# EE382M – 15: Assignment 1

Professor: Lizy K. John
TA: Jee Ho Ryoo
Department of Electrical and Computer Engineering
University of Texas, Austin

Due: 11:59PM September 21, 2014

## 1. Introduction and Goals

The goal of this assignment is to study the performance evaluation of multilevel caches in multicore processors. Using a trace driven cache simulator, you will conduct a simple performance analysis, and eventually, understand performance implications of different cache organizations.
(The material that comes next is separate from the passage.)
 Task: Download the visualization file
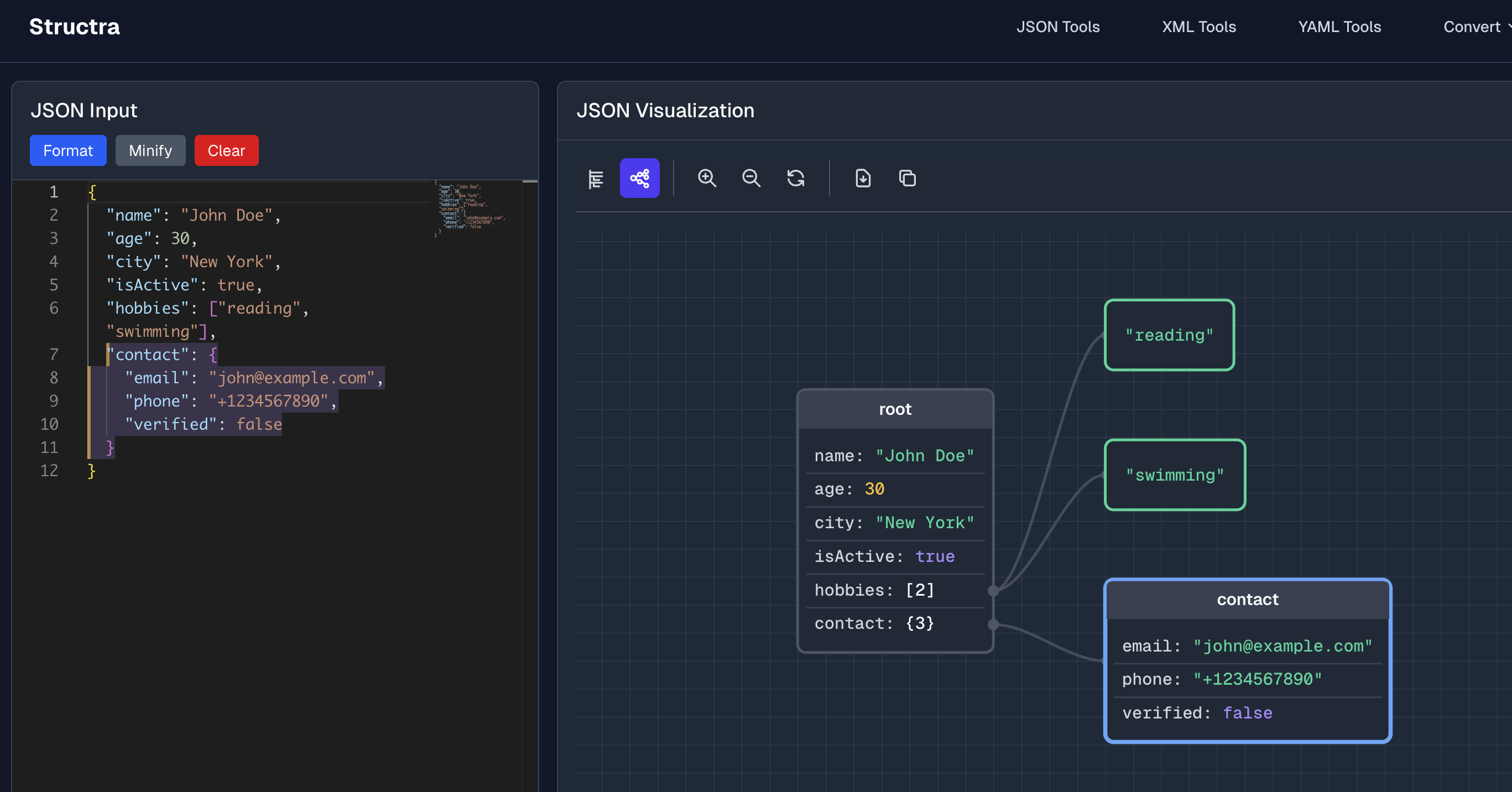coord(863,179)
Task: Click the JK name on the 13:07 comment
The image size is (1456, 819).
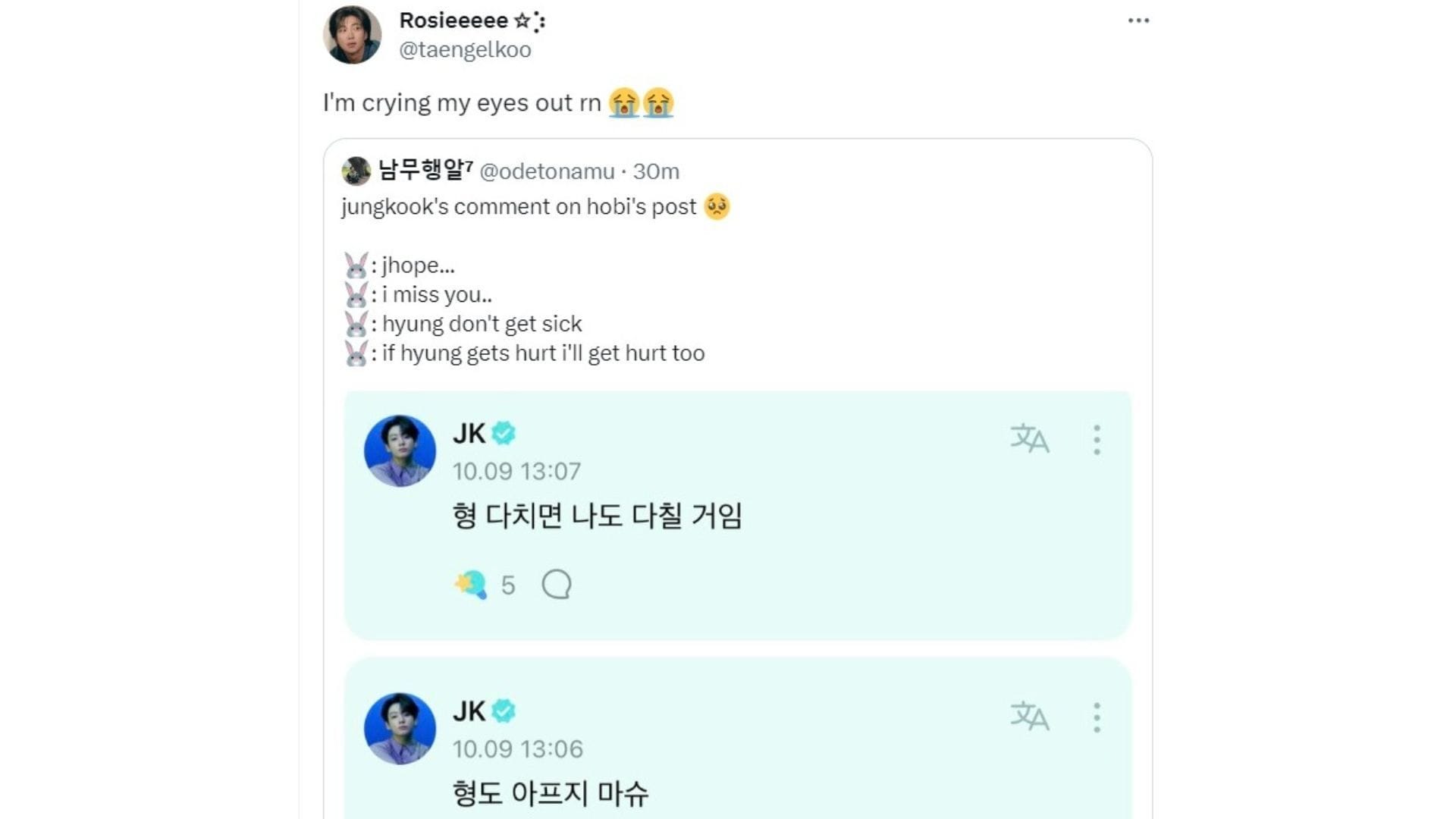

In this assignment, you are asked to implement a multi-level cache simulator. This assignment will be graded based on correctness. But in a later assignment, you will be judging the runtime efficiency of the single core cache simulator that you develop here. So it is always important to use efficient algorithms and data structures in your code.

#### 1.1 Graded Items

The following items need to be completed by the deadline

- 1. Single core 1-level cache simulator
- 2. Single core 2-level cache simulator
- 3. Multicore 2-level cache simulator

#### 1.2 Overview

The assignment asks you to write a multicore 2-level cache simulator in steps. Figure 1 shows the general structure of the memory subsystem you will be implementing. The multilevel cache



Figure 1: Overview of Memory Subsystem

simulator will have private data caches. They will be connected to the unified L2 cache. The L2 is the Last Level Cache (LLC) in this lab. The main memory is where L2 misses will be serviced. In this assignment, we will assume that there is a magic cache coherence protocol that you do not have to implement.

# 2. Single Core 1 Level Cache Simulator

## 2.1 Writing a single core one level cache simulator

In this section of the assignment, you are designing a single core 1 level cache simulator. Each core will have its own data cache. They will be connected to the main memory to handle misses.

Table 1 shows the parameters your simulator must be able to accept. Any value in the range indicated must be handled by the simulator in order to get full credit. All caches will be inclusive caches with a perfect LRU replacement policy. They are write-allocate, write-back caches. The parameters listed in

Table 1: Single Core 1 Level Cache Parameters

| L1 capacity (powers of 2 in KB from 1KB to 64KB)         |
|----------------------------------------------------------|
| L1 associativity (1 to 32)                               |
| L1 cacheline size (powers of 2 in bytes from 64B to 1KB) |
| L1 hit latency (0-2)                                     |
| L1 miss latency (2-20)                                   |

Table 1 will be read into the simulator from a single configuration file. All numbers will be powers of two, and your simulator is only responsible for handling those in the range specified.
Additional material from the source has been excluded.